Lo que Lee Daniels filma va en detrimento de lo que pretende contar, la lucha de su propia raza. El discurso es asquerosamente republicano y la forma en que exhibe a sus pares llega a puntos tan ridículamente caricaturescos que molesta. Un tema como el que ocupa a esta película, tocado hasta el hartazgo en el cine, termina por sentirse innecesario y tedioso, pero no por la cuestión en sí, sino por la forma en que es abordado. El mayordomo es, además de prescindible, un agravio contra la comunidad negra estadounidense. De hecho, esta película emocionaría al servil y despótico Stephen (Samuel L. Jackson), pero despertaría el ánimo incendiario de Django (Jamie Foxx). El sentido de obediencia que trasluce el personaje de Whitaker bordea el patetismo, y a través de su mirada queda claro que busca emocionar y serenar el cargo de conciencia de la población blanca, antes que declamar la liberación de los afroamericanos, otrora insultados, perseguidos y asesinados de maneras atroces.


Tan negada está la identidad negra, que la única escena que introduce una dialéctica en principio interesante -cuando padre (mayordomo) e hijo (entonces integrante de los Panteras Negras) disienten acerca de la figura pública de Sidney Poitier- termina atentando inconscientemente contra su propio discurso. Si aquel actor era la imagen viva del negro que los blancos podían aceptar (por atildado y asimilado a la cultura blanca estadounidense), qué decir del desfile de actores negros de El mayordomo, desde el propio Whitaker hasta Lenny Kravitz (¡!), pasando por Oprah Winfrey. Pero tanto el hijo como su novia, también Pantera Negra presente en la cena que encuadra dicho debate, resultan inadmisibles y groseros para las buenas costumbres que Gaines aprendió trabajando para gente tan refinada. Daniels ni siquiera da lugar a reflexionar si el accionar de esta agrupación fue acertado (o necesario en aquellas circunstancias), sino que lo condena inmediatamente con una necedad garrafalmente básica. El enfrentamiento armado es malo porque muere gente. Punto. No hay interpelación posible.
El sueño del afroamericano Forest Whitaker no es el de ocupar un lugar digno en la sociedad, siendo orgullosamente negro, sin desprenderse de sus raíces y conquistando el respeto por serlo. Ni siquiere es el de un Denzel Washington que, a veces, de tan reaccionario se pasa de blanco, que se enfrentaría con mayor nobleza a un Pantera negra, sin sopapo melodramático mediante y, encima, en manos de la jermu. Para narrar este cuento de ascenso racial, Daniels mete mano de lleno en todos los lugares comunes posibles, y a medida que avanza la película empiezan a parecer un chiste de mal gusto (por suerte, porque al menos el extremo ridículo la vuelve más interesante que toda la somnífera primera parte de la película). Gaines, ya anciano, no puede servirle un mísero café a su moribunda mujer, y para demostrarlo Daniels le da a Whitaker un plano grotesco. 

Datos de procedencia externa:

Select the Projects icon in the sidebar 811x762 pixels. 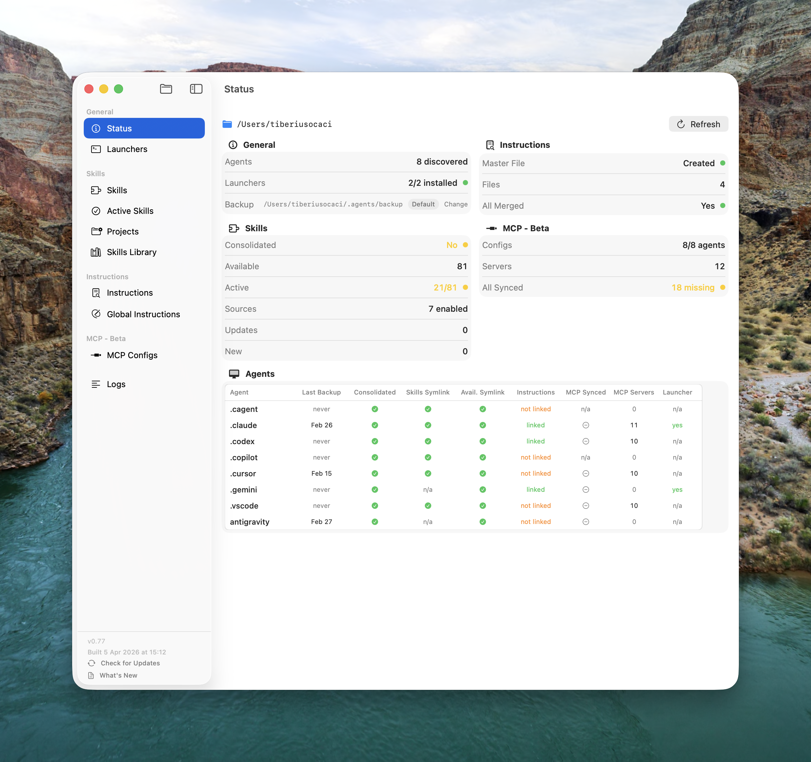pyautogui.click(x=96, y=231)
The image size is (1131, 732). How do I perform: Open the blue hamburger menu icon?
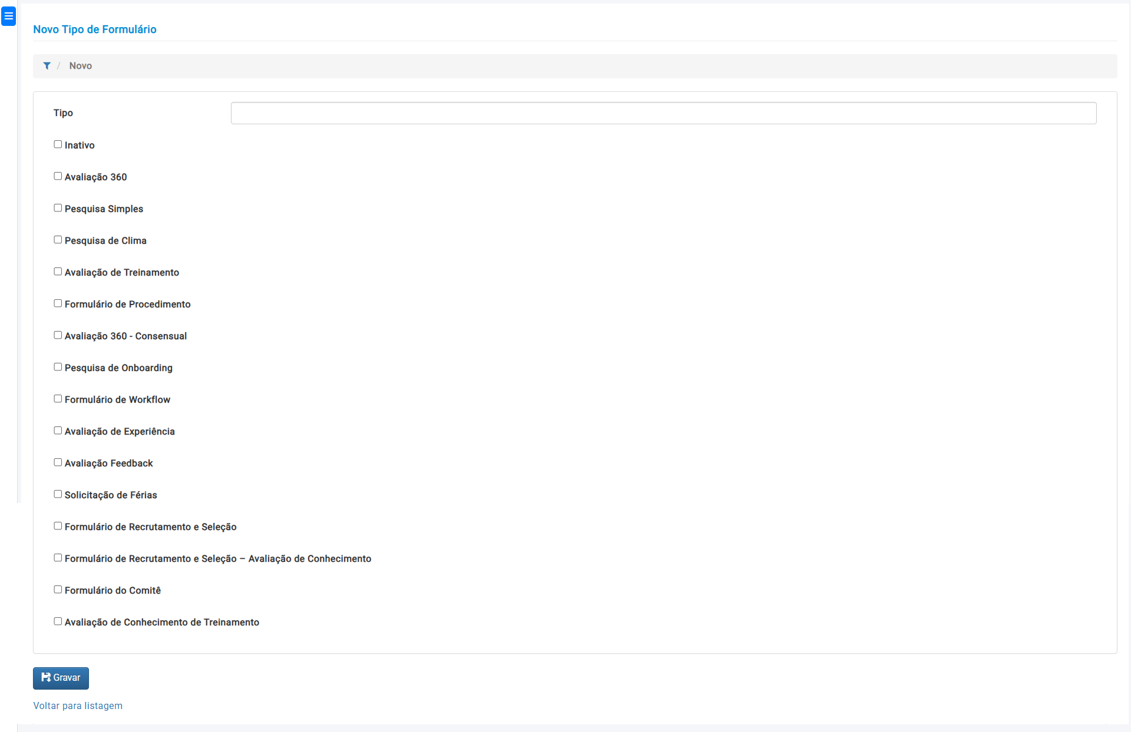[x=8, y=16]
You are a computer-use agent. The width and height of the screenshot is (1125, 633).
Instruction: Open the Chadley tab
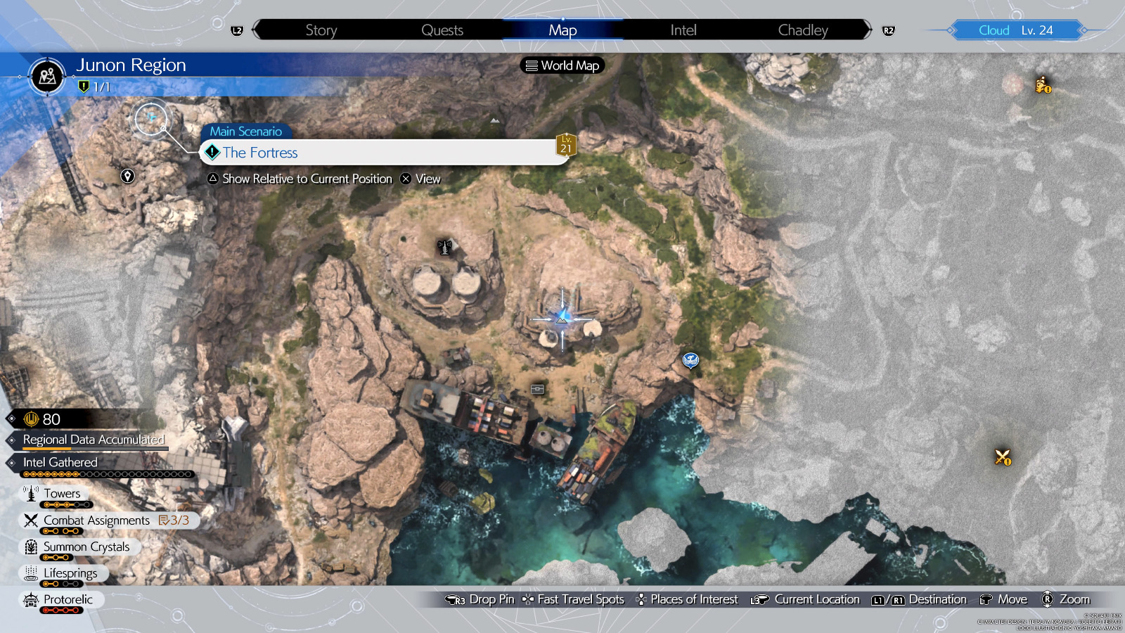coord(803,30)
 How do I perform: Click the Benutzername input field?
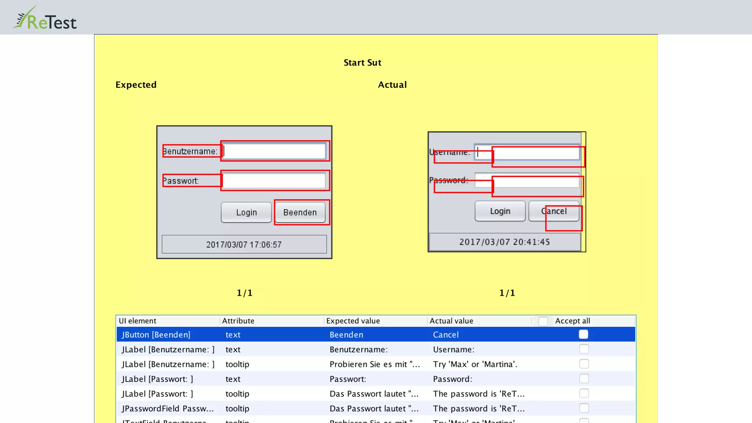pyautogui.click(x=274, y=151)
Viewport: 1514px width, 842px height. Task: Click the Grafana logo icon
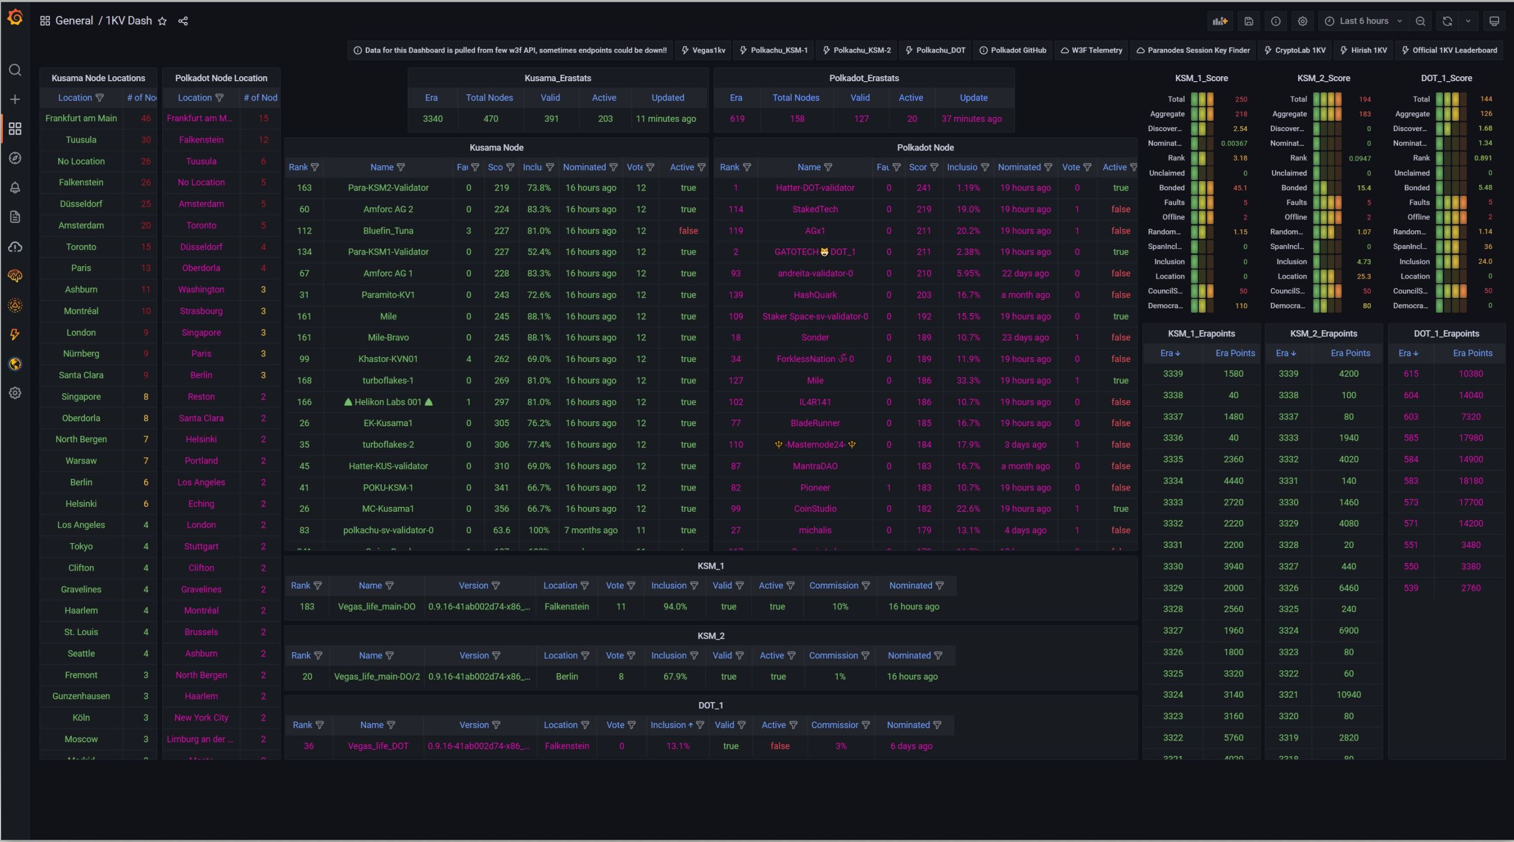pos(15,18)
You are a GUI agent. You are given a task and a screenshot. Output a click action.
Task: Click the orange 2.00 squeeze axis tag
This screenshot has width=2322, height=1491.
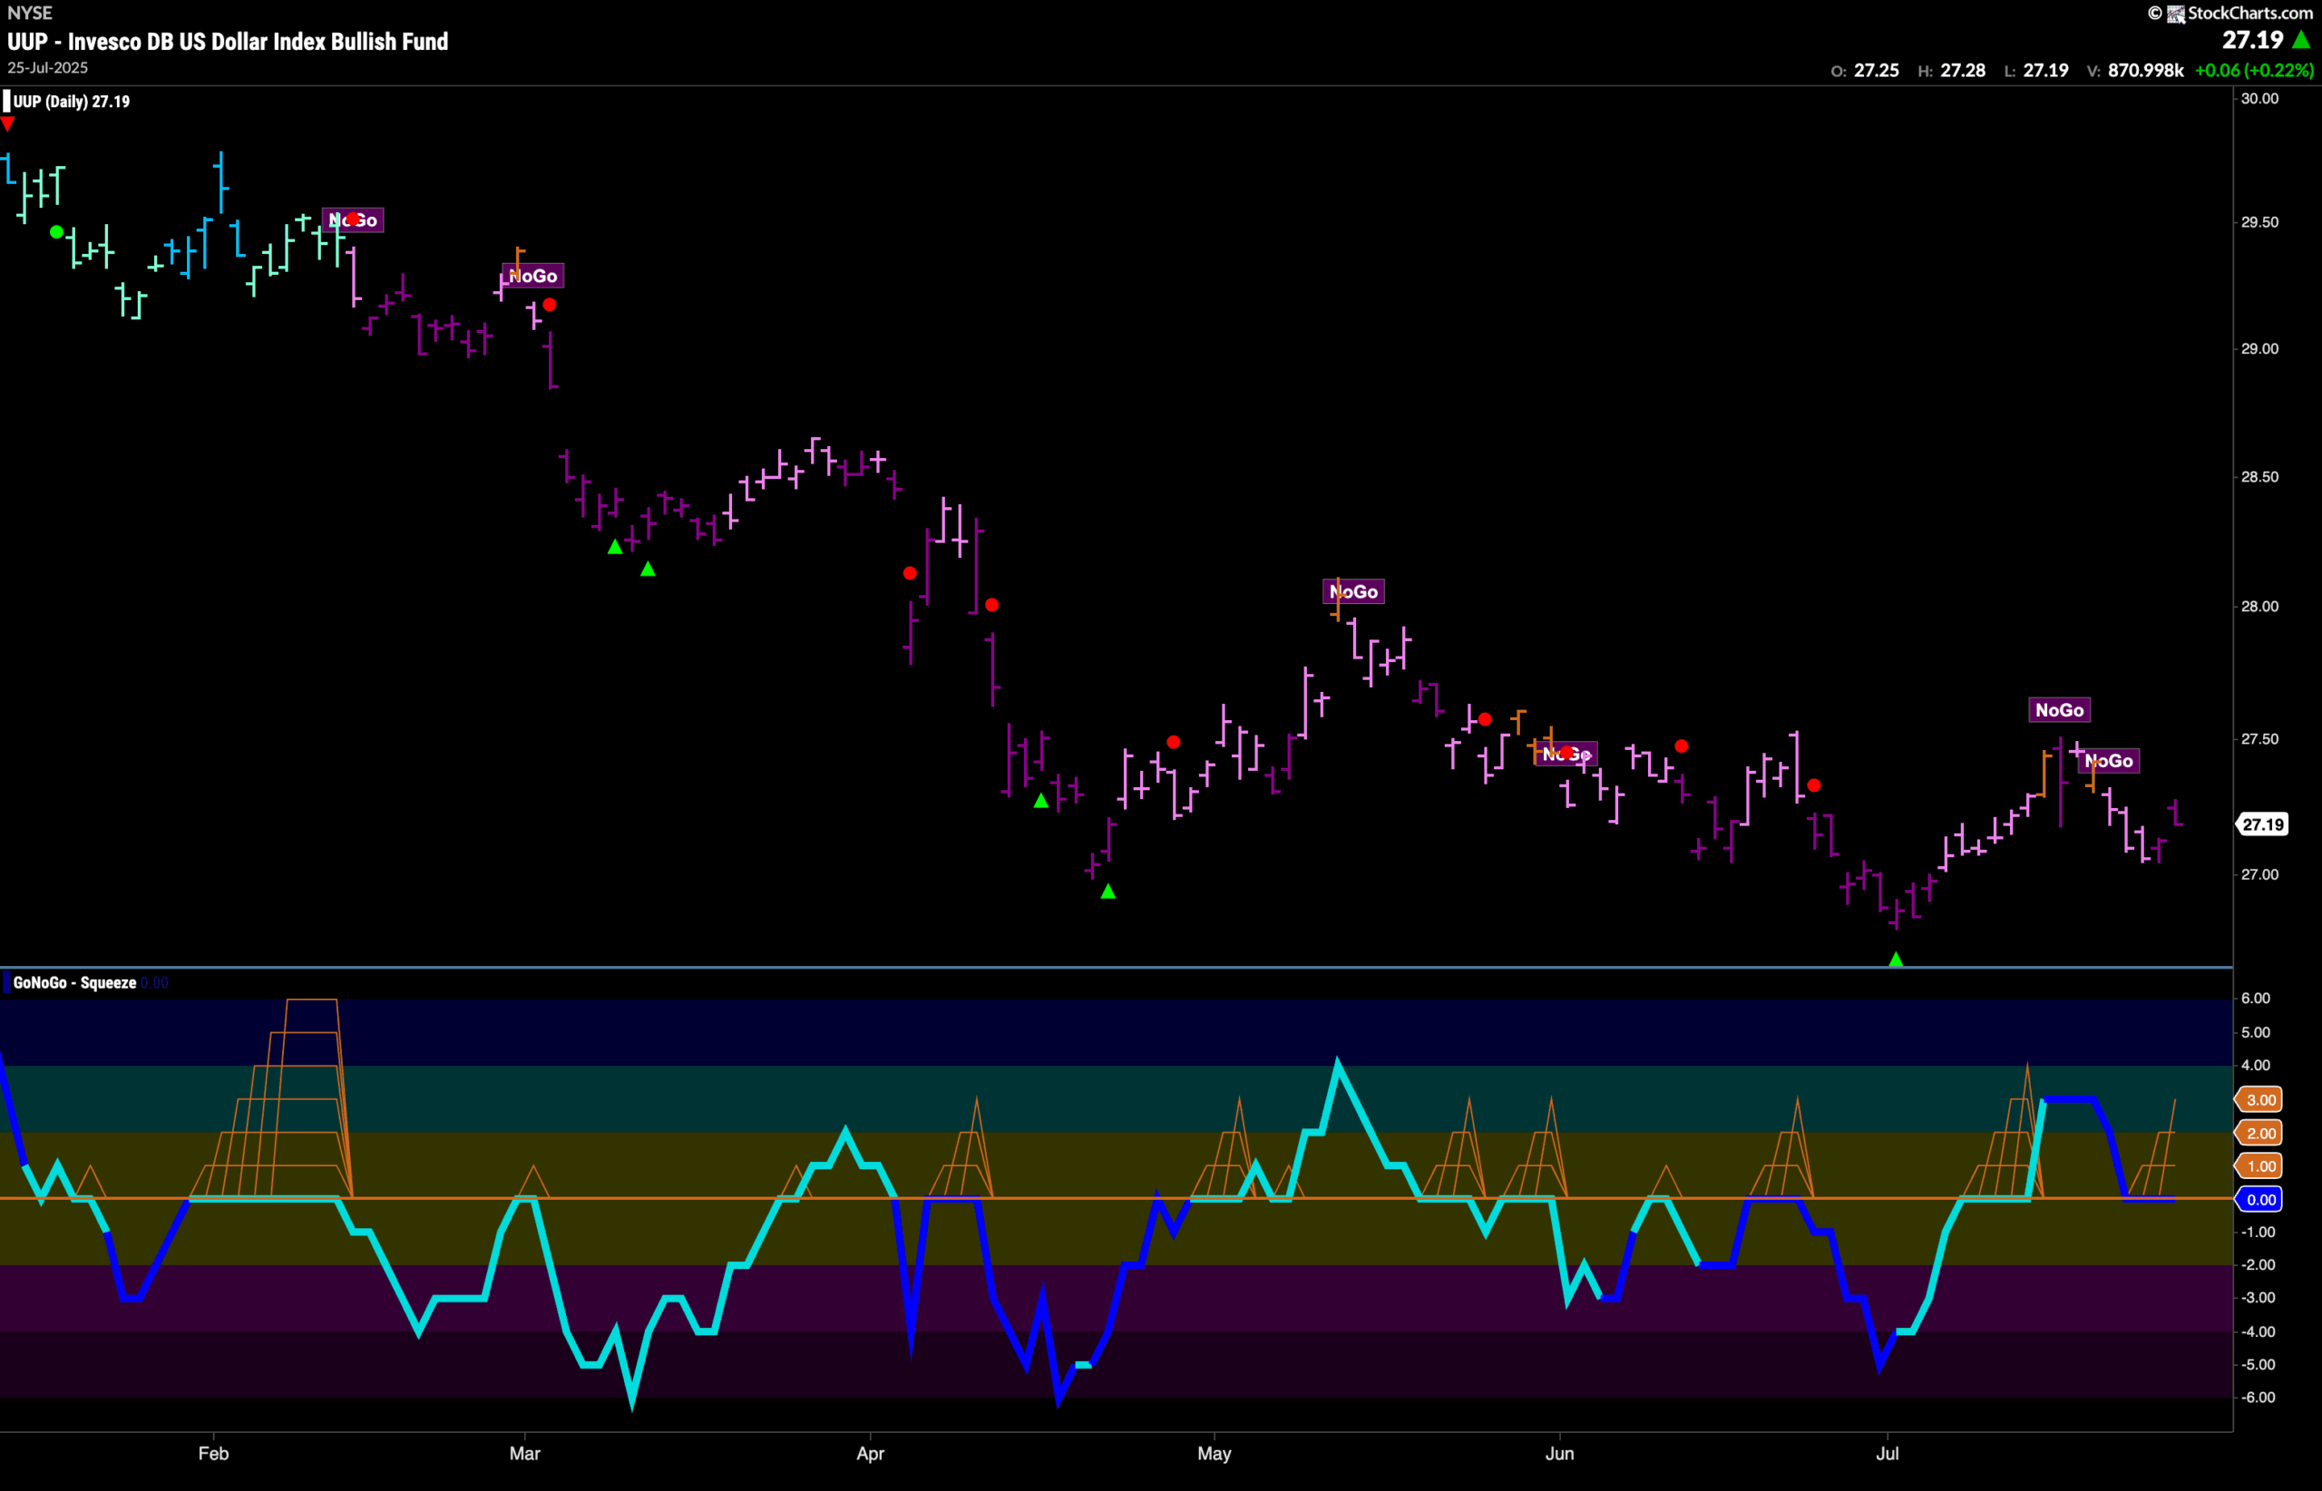[2261, 1134]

¿Se acuerdan del final de Evolution, que terminaba siendo una descarada -pero sincera- publicidad de Head & Shoulders? Bueno, de la misma manera, y queriendo verdaderamente tomarnos por idiotas, El mayordomo culmina con una campaña abierta a Barak Obama, único presidente que no aparece interpretado por nadie (pucha, yo soñaba con que lo hiciera Will Ferrel), como si las repudiables evidencias políticas que ha dado a lo largo de estos años pudieran ser exculpadas simplemente por descender de una raza históricamente oprimida. «No escucha, no ve, sólo sirve» son las palabras repetidas a lo largo de la pelícua que definen al mayordomo, y yo me pregunto si ese fuera de campo final de las convenciones de Obama no nos pone un poquito en ese mismo lugar.

El mayordomo (The Butler, EUA, 2013), de Lee Daniels, c/ Forest Whitaker, Oprah Winfrey, David Banner, Terrence Howard, Cuba Gooding Jr., 132′.